Organic semiconductors are of great interest owing to the promise of low-cost flexible electronics (e.g., RFID tags, displays, e-paper) (1, 2, 3). A variety of conjugated organic polymers and oligomers have been synthesized and studied as semiconductors (4). Research has demonstrated semiconductors based on oligoacenes or oligothiophenes to be some of the most promising candidates for organic electronics. Pentacene has been one of the most widely studied organic semiconductors and has set a benchmark with room temperature mobilities as high as 35 cm2V−1s−1 for ultrapure single crystals (5). Oligomers, compared to polymer counterparts, offer samples of high purity and well-defined structure. While both polymer- and oligomer-based materials have been extensively studied for electronics application, the materials show varying mechanisms for charge transport. In oligomers charge-hopping between overlapping wavefunctions of nearest neighboring π-faces dominates the transport mechanism, while intrachain transport is observed in polymeric materials. Thus, the packing of small molecules in the solid state plays a key role in the charge transport properties (6). In this chapter, we discuss the influence of solid-state packing and the effects of recent attempts to establish control over the placement of molecules on the electronic properties of organic semiconductor solids.
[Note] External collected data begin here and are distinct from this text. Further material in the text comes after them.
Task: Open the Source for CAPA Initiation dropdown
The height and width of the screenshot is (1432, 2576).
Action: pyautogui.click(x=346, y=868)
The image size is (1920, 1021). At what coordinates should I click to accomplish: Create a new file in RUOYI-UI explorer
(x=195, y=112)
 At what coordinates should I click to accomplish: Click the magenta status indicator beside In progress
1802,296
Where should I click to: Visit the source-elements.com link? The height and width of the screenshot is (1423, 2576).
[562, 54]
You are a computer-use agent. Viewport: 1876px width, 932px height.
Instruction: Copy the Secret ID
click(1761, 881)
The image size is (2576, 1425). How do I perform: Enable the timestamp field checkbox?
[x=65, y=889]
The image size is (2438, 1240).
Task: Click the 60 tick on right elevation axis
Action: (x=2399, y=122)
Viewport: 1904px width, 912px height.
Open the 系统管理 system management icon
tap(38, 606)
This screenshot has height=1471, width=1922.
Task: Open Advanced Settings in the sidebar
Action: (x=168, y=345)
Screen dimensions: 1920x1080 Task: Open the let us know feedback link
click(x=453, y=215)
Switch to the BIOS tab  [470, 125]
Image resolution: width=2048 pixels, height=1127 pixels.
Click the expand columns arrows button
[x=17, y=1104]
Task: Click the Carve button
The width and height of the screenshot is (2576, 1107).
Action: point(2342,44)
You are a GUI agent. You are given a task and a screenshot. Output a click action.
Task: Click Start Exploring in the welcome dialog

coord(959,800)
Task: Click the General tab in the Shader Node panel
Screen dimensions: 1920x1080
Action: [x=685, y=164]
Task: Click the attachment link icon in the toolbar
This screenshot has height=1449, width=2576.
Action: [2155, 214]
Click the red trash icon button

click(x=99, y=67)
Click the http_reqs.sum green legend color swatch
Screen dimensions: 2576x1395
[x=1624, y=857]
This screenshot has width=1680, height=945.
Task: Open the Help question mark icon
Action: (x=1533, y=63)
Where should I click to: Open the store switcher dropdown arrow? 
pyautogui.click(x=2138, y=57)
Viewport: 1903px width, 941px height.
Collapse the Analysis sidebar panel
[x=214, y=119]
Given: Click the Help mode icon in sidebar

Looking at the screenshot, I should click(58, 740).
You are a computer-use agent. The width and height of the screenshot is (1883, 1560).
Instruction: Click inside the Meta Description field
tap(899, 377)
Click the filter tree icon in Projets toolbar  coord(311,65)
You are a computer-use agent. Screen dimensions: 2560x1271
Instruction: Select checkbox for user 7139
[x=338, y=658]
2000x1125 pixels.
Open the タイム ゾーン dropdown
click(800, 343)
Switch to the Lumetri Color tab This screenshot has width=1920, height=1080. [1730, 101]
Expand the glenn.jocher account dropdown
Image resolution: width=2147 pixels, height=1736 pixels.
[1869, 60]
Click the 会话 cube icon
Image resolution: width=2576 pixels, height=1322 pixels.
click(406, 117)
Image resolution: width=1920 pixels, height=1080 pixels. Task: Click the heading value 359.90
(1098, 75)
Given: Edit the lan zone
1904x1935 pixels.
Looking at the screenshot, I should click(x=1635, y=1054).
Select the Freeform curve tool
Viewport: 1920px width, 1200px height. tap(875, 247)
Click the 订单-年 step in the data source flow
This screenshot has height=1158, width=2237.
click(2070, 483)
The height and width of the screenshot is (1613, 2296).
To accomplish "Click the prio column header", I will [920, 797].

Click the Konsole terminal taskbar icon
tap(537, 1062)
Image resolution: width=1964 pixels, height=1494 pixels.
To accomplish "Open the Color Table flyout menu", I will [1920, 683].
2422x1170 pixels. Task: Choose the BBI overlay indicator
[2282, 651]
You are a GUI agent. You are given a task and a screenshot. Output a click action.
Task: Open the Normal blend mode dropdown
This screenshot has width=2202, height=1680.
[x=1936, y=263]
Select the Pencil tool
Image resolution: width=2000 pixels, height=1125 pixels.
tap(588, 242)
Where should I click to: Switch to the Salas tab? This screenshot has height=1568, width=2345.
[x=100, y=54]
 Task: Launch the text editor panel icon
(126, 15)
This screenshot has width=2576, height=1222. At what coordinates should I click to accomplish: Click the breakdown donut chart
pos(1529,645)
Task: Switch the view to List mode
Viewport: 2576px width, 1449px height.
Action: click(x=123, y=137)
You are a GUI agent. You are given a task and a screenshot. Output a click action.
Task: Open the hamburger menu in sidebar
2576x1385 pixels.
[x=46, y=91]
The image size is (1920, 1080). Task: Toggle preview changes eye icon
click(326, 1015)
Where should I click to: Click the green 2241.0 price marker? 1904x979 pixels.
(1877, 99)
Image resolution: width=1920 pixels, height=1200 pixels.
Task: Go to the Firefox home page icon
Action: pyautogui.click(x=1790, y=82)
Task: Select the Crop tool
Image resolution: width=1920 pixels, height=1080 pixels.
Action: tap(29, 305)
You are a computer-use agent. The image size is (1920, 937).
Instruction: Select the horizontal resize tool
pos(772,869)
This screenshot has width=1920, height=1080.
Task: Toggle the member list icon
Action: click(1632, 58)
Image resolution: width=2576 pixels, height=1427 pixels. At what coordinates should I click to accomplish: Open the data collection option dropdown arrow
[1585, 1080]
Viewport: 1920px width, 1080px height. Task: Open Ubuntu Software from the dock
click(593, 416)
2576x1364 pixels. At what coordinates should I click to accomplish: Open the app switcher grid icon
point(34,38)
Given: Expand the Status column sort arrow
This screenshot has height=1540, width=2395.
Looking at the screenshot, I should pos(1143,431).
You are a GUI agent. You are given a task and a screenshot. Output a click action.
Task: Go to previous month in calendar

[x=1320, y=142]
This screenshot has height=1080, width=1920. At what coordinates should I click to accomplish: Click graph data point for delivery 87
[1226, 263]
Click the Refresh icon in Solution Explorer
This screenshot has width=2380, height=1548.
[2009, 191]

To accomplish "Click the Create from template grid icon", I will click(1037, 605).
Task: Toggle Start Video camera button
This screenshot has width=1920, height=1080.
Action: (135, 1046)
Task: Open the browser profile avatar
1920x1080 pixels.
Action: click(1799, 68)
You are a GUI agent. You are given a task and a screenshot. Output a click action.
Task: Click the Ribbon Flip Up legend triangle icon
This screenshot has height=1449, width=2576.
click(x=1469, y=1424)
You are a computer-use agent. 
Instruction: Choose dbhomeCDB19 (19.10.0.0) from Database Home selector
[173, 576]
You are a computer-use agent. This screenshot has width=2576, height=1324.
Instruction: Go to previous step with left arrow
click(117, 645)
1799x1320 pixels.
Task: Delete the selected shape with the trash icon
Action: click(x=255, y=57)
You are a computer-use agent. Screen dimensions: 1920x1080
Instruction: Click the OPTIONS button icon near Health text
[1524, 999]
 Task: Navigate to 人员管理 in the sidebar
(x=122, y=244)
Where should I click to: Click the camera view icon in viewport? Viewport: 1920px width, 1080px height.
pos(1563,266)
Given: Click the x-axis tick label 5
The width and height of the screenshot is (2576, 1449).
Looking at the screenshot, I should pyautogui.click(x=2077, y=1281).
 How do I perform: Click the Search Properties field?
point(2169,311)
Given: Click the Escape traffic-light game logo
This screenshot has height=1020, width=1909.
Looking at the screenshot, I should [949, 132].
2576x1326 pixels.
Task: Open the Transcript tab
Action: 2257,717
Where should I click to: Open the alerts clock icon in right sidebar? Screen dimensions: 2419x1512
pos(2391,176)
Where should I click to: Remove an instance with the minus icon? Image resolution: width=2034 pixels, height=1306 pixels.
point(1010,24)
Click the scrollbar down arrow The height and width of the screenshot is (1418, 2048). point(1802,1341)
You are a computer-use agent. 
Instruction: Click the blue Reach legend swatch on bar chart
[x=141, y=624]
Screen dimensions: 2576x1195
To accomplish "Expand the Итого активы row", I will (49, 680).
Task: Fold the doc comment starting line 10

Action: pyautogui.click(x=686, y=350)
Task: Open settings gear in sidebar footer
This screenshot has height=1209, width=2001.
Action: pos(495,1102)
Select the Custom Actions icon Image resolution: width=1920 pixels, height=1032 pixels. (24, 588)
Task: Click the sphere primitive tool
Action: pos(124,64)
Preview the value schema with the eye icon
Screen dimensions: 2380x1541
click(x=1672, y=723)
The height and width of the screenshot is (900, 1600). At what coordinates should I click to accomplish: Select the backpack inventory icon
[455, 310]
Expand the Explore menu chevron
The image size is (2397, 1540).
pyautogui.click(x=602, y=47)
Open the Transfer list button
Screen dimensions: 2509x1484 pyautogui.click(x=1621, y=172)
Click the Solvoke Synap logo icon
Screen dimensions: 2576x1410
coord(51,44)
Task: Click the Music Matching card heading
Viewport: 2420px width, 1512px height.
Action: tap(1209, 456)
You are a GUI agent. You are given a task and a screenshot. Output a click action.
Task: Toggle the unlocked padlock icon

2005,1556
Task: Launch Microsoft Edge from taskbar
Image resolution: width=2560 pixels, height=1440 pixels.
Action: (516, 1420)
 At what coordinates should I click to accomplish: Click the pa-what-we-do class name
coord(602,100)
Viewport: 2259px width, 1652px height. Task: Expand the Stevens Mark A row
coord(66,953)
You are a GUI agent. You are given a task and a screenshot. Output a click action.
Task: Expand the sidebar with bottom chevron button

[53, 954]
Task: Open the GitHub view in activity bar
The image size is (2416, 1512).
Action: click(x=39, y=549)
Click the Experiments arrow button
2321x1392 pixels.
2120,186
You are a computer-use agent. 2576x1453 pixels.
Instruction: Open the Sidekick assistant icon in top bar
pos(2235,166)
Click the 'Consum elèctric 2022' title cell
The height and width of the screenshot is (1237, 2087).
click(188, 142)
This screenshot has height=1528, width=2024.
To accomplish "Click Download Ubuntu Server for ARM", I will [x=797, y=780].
A prerequisite for a molecule to function as an organic semiconductor is the presence of an extended π-conjugated surface. The extended packing of these molecules within single crystals or thin films establishes a degree of overlap between neighboring π-faces, which is characterized as the transfer integral. The extent of the overlap plays a great role in the increase of the ease of charge transport within a solid, or charge-carrier mobility. Indeed, studies have shown that cofacial stacking can lead to higher mobilities owing to increased orbital-orbital overlap between neighboring molecules (6, 7). However, the π-surfaces of most commonly used organic semiconductors (i.e., pentacene and oligothiophene) tend to crystallize in a herringbone, or edge-to-face, motif. Edge-to-face packing is nonideal to achieve maximum performance of an organic semiconductor owing to poor orbital overlap. Thus it is of great value to establish control of π-orbital overlap within semiconductor solids.

Crystal engineering is the use of intermolecular interactions to assemble molecules into a specific solid-state arrangement to achieve desired physical and chemical properties (8). Examples of such intermolecular forces include lipophilic, dipolar, and quadrupole interactions, as well as hydrogen bonding. Control of dimensionality in the solid state with noncovalent bonds has been realized through the formation of zero-dimensional (0-D), 1-D, 2-D, and 3-D assemblies (8). Recently, great interest has developed in the utilization of crystal engineering as a bottom-up approach to achieve increased overlap of molecular orbitals between neighboring semiconductor molecules. Improvement in the control of intermolecular interactions could also be used to stabilize the lattice of the transport media, resulting in increased maximum charge-carrier mobilities (9).

With these ideas in mind, this chapter discusses crystal engineering strategies in the context of semiconductor solids. It is first important to understand the nature of the structural problem that essentially plagues oligomer-based semiconductors (i.e., crystal packing). From there, strategies are described that utilize a range of interactions from steric crowding to circumvent edge-to-face packing to attractive forces (e.g., lipophilic) to enforce face-to-face geometries. We also describe a modular approach developed in our laboratory that achieves face-to-face stacking through hydrogen bonding in the form of molecular cocrystals. It should be noted that while the strategies described herein may be applicable for thin-film devices, the structure of a thin film will not necessarily correlate to that of a single crystal (10).